The bare fists soon became raw and sore from the
constant use, so weapons of all sorts appeared from hidden
places. There were bottles, clubs, chairs, tables and in
some cases just the table leg, [and] even a few knives came into
play.

Although it was the Season of Peace on Earth, there
was no peace in the Geraldton Hotel[,] only pieces and rubble,
on that eventful Christmas Eve.

Windows were broken and the furniture lay in a heap
of rubble on the floor of the drafty hotel rotunda. Men
lay cold from their wounds of battle all around the
perimeter of the rotunda. Wounds totalled 6 fractured ribs,
3 knife wounds and numerous reported black eyes, concussions,
head injuries and facial cuts.

Mr. Draper, hotel owner, could do nothing to stop the
battle[;] there were no police in the area. He prayed that
his wife and young son would be safe in the upstairs of the
hotel. Mrs. Draper had just came to Geraldton to join her
husband. She realized what was happening in the rotunda[,]
so she moved the dresser across the door to the room and
prayed that she and her small infant son would live to
enjoy Christmas Day.

When the combatants had their fill of fighting[,] the
battle was over and the [dilapidated] hotel was in ruins.
The [mine] managers realized they should accept some
of the responsibility for what had happened and they hired
two police officers to enforce the law in Geraldton. Up
until this time there had been no need for police. The town
was not incorporated so there was no municipal government
to set any laws.

A magistrate arrived in town shortly after the battle
and held court in the wrecked hotel. He levied fines
amounting to $600.00 against the battle combatants. There
was no restitution for Mr. Draper to repair the damages .

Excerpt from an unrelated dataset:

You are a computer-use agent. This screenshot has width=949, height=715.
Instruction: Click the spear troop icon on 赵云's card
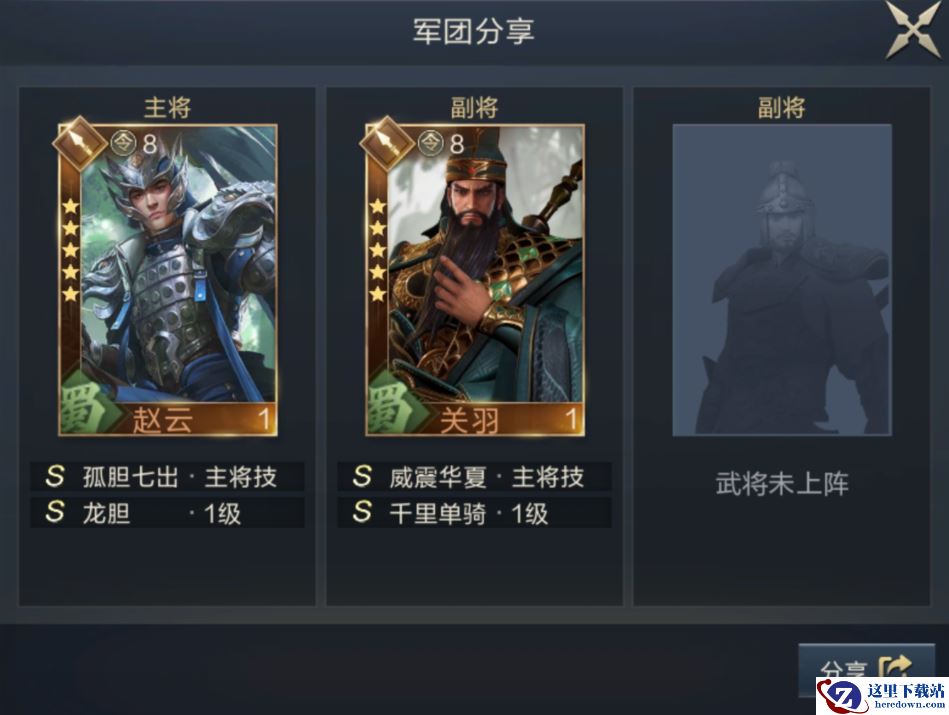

Little Long Lac Hospital (built and staffed by the mine) in 1934. The 5-bed institution measured 32 feet square. The first staff were Dr. John Vernon Riches and nurse Miss Mabel Brownlee. In this hospital the casualties of the Battle of Christmas Eve 1934 would have been treated.
View of Rosedale Point looking east and, in the foreground, the boiler house of Little Long Lac Mine, 1934. The annotation penned on the photo by a zealous scribe is wrong on two points. The southern part of Mine Road and the Barton Bay bridge (neither of which is depicted here) were constructed in 1935. Beyond the boiler house, the first tailings are being deposited; the first bricks were poured on December 17,1934. The bay beyond Rosedale Point would eventually be filled in with tailings, locally called “the slimes”. The pipeline conveying the slurry of tailings is elevated like a Roman aqueduct. The residential units from R to L: two-storey duplex (still standing), Red Cross hospital, Directors’ Lodge (aka Club House, now a private residence), and at the extreme end of the Point, in the trees, the residence of Alan Barton, mine manager, since rebuilt.